WORK INSTRUCTIONS —
Reproduce the entire listing exactly as written, apart from its pictures.

INFORMATION SHOWN —
____________________

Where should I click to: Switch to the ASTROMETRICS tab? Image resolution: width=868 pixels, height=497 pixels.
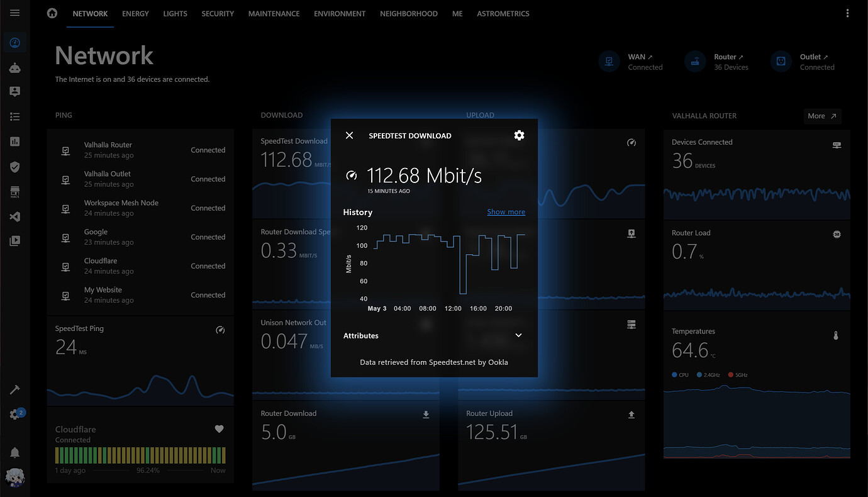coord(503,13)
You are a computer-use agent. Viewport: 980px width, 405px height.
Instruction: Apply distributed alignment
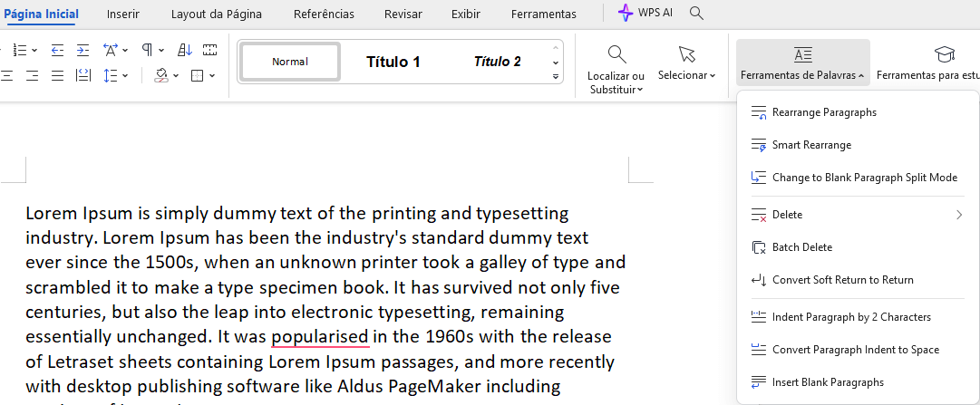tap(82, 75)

____________________

SOLUTION TO THE EXERCISE —
Where should I click to: Switch to the ASTROMETRICS tab? Image resolution: width=868 pixels, height=497 pixels.
coord(503,13)
You are a computer-use agent. Viewport: 980px width, 405px height.
Instruction: Apply distributed alignment
tap(82, 75)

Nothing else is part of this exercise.